Dans notre longue promenade, nous passons près de Maures lavant leur linge dans un ruisseau à demi ensablé ; non loin d’eux une femme garde les effets qui sèchent vite au soleil d’Orient, mais à notre approche, elle se voile précipitamment ; des troupeaux de bœufs paissent en liberté essayant de brouter quelques restes d’une récolte depuis longtemps terminée, car le terrain encore assez fertile aux approches de Tanger, n’est cependant cultivé qu’une fois par an. Sur une petite colline, quinze bâtons dans un tas de pierres, portant chacun un lambeau de toile blanche, annoncent l’entrée d’un village. Au détour d’un monticule de sable, nous l’apercevons ; il se compose de cabanes très-basses, couvertes de chaume ; il y en a quinze, nombre correspondant à celui des tons de l’entrée : quelques Marocains sont accroupis à terre, les jambes caoisées, devant leurs petits enclos, laissant aux femmes le soin de cuire le pain hors la hutte. L’aspect général est sale et misérable.
Non loin de là, nous rencontrons deux caravanes dont le voyage commence ; les chameaux se suivent en longue file, le cou en avant, la tête un peu en arrière, un vrai tableau de Decamps ou de ce pauvre Marilhat. Il ne manque que les palmiers, fort rares de ce côté de l’Afrique.
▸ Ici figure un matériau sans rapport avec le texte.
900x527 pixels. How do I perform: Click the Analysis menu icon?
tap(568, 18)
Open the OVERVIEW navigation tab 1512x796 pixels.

Après quatre heures de promenade, nous revenons par les bords de la mer, fort sablonneux sur cette partie du littoral où la marée se fait sentir.
Nous rencontrons beaucoup de Maures qui reviennent du marché ; parmi ceux-ci quelques femmes de la campagne, portant sur leur dos un enfant enveloppé dans leur bournous, et si bien enveloppé qu’on n’aperçoit que la tête ou une extrémité de jambe ou de bras. ville est toujours d’une excessive animation, surtout la rue menant au marché ; des deux côtés sont construites de petites baraques en bois, basses et adossées aux maisons ; le marchand est couché au fond, jambes croisées au milieu de ses marchandises. La rue est le lien de réunion général ; on s’y cherche, on s’y visite, on s’y raconte les événements, on discute sur le marché du matin, sur les voleurs pris la veille, et au milieu de tout cela passent les bêtes de somme chargées de ballots, et les juifs écoutant tout, souriant à tout, offrant sans cesse leurs services et ne se rebutant pas d’un refus répété.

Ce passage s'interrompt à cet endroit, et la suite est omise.